技术开发 频道

Oracle IO问题解析

  3.2.2 db file scattered read

  这是另外一个常见的引起数据库IO性能问题的等待事件。它通常发生在Oracle将“多数据块”读取到Buffer Cache中的非连续(分散的 Scattered)区域。多数据块读就是我们上述所说的一次读取“DB_FILE_MULTIBLOCK_READ_COUNT”块数据块,前面提到,它通常发生在全表扫描(Full Table Scan)和快速全索引扫描(Fast Full Index Scan)时。当发现db file scattered read等待事件是系统引起IO性能的主要原因时,我们可以采取以下措施对系统进行优化。

  3.2.2.1 优化存在Full Table Scan和Fast Full Index Scan的SQL语句

  我们可以首先从statspack或者awr报告中的“SQL ordered by Reads”部分中找出存在Full Table Scan和Fast Full Index Scan的Top SQL。因为这些Top SQL往往是整个系统的瓶颈。
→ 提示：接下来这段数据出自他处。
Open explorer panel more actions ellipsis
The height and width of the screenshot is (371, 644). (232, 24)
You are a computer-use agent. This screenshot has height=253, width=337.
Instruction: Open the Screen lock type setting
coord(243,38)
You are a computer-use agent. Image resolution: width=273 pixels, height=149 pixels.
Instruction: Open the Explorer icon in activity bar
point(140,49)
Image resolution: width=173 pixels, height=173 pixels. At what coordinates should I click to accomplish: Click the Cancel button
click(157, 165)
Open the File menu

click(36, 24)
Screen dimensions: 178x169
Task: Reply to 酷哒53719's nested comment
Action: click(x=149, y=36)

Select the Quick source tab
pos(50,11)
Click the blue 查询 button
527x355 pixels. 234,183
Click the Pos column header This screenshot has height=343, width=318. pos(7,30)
  从9i开始,我们还可以通过视图V$SQL_PLAN来查找系统中存在Full Table Scan和Fast Full Index Scan的SQL语句。查找Full Table Scan的语句:

  select sql_text from v$sqlarea t, v$sql_plan p

  where t.hash_value=p.hash_value and p.operation='TABLE ACCESS'

  and p.options='FULL';

  查找Fast Full Index Scan的语句

  select sql_text from v$sqlarea t, v$sql_plan p

  where t.hash_value=p.hash_value and p.operation='INDEX'

  and p.options='FULL SCAN';

  Full Table Scan通常是由于以下几个原因引起的:

  条件字段上没有索引;

  在这种情况下,如果表的数据量比较大,我们就需要在相应字段上建立起索引。

  CBO中,对象的统计数据不正确

  CBO中,如果对象的统计数据或者其柱状图(Histogram)信息不正确,会导致优化器计算出错误的查询计划,从而选择全表扫描。这种情况下,我们要做的就重新分析(Analyze)表、索引及字段。
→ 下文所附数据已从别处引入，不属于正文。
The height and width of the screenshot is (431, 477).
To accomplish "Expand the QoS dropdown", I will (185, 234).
  CBO中,SQL语句中引用到了无法估算统计数据的对象

  在PLSQL中,可以建立一些高级的数据类型,如“TABLE OF”、ARRAY等,通过TABLE、CAST函数可以在SQL语句中将这些对象当成表来处理。而这些对象的数据只存在于调用PLSQL的会话中,因此他们没有相应的统计数据,Oracle会为他们生产一些假的统计数据以完成查询计划代价估算。但是基于这些假的数据计算出的查询计划一般是错误的。我们可以考虑通过提示来强制SQL使用索引或者强制SQL采用RBO优化器。
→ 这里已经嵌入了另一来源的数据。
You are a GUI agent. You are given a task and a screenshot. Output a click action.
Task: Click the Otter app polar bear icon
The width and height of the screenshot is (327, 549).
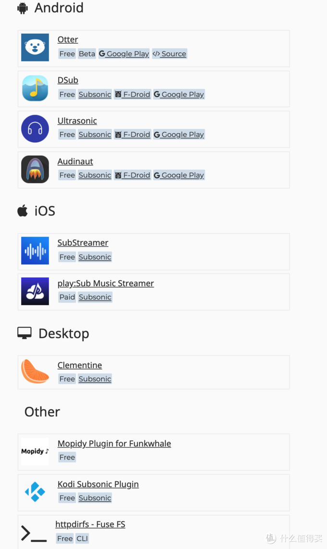coord(35,47)
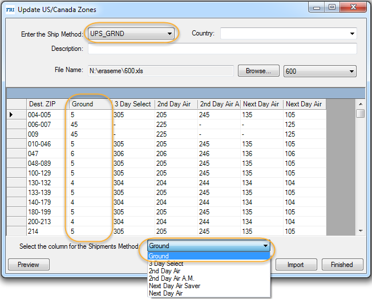Click the Browse... button
Viewport: 372px width, 299px height.
(258, 71)
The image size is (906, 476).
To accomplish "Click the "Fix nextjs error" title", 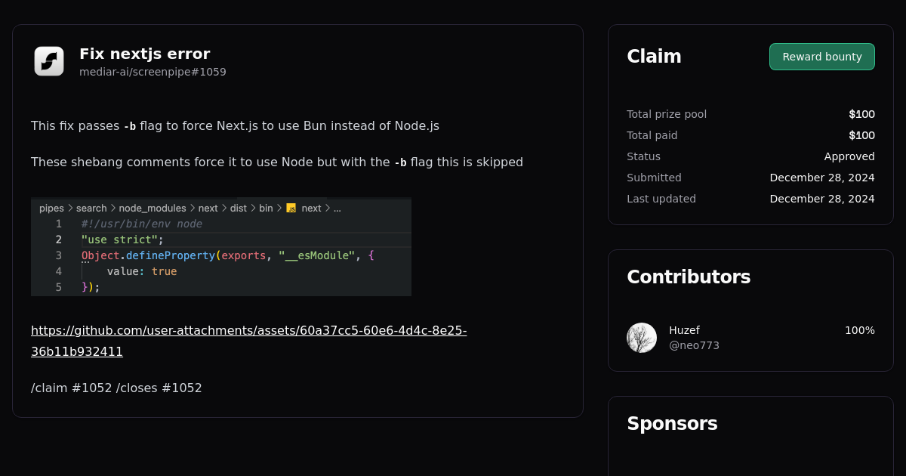I will [145, 54].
  此外,如果SQL中引用到了临时表(Temporary Table)也会产生同样的问题。其原因和解决方法和上面相同。

  优化器认为索引扫描代价过高;

  在Oracle中存在一个参数optimizer_index_cost_adj,该参数的值代表一个百分数,如果对索引扫描的代价达到或超过全表扫描的代价的这个百分比值时,优化器就采用全表扫描。

  optimizer_index_cost_adj是一个全局性的参数,它的合理值是通过长期调整出来的。一般来说是一个介于1到100之间的数字。我们可以按照以下方法来选取optimizer_index_cost_adj的合理值。

  先由以下语句得出optimizer_index_cost_adj的一个初始值:

  SQL> select

  2 a.average_wait "Average Waits FTS"

  3 ,b.average_wait "Average Waits Index Read"

  4 ,a.total_waits /(a.total_waits + b.total_waits) "Percent of FTS"

  5 ,b.total_waits /(a.total_waits + b.total_waits) "Percent of Index Scans"

  6 ,(b.average_wait / a.average_wait)*100 "optimizer_index_cost_adj"

  7 from

  8 v$system_event a,

  9 v$system_event b

  10 where a.EVENT = 'db file sequential read'

  11 and b.EVENT = 'db file scattered read';

  Average Waits FTS Average Waits Index Read Percent of FTS Percent of Index Scans

  ----------------- ------------------------ -------------- ----------------------

  optimizer_index_cost_adj

  ------------------------

  1.25 1.06 .041867874 .958132126

  84.8

  这里,84.8是我们系统的初始值。在系统经过一段时间运行后,再次运行上面的语句,重新调整optimizer_index_cost_adj的值。经过多次如此反复的调整之后,最终上面语句得出值趋于稳定,这时这个值就是符合我们系统性能需求的最合理的值。

  当然这个数值也可以通过statspack的历史数据来调整,在9i中:

  select to_char(c.end_interval_time, 'MM/DD/YYYY') "Date",

  sum(a.time_waited_micro)/sum(a.total_waits)/10000 "Average Waits FTS",

  sum(b.time_waited_micro)/sum(b.total_waits)/10000 "Average Waits Index Read",

  (sum(a.total_waits) / sum(a.total_waits + b.total_waits)) * 100 "Percent of FTS",

  (sum(b.total_waits) / sum(a.total_waits + b.total_waits)) * 100 "Percent of Index Scans",

  (sum(b.time_waited_micro)/sum(b.total_waits)) /

  (sum(a.time_waited_micro)/sum(a.total_waits)) * 100 "optimizer_index_cost_adj"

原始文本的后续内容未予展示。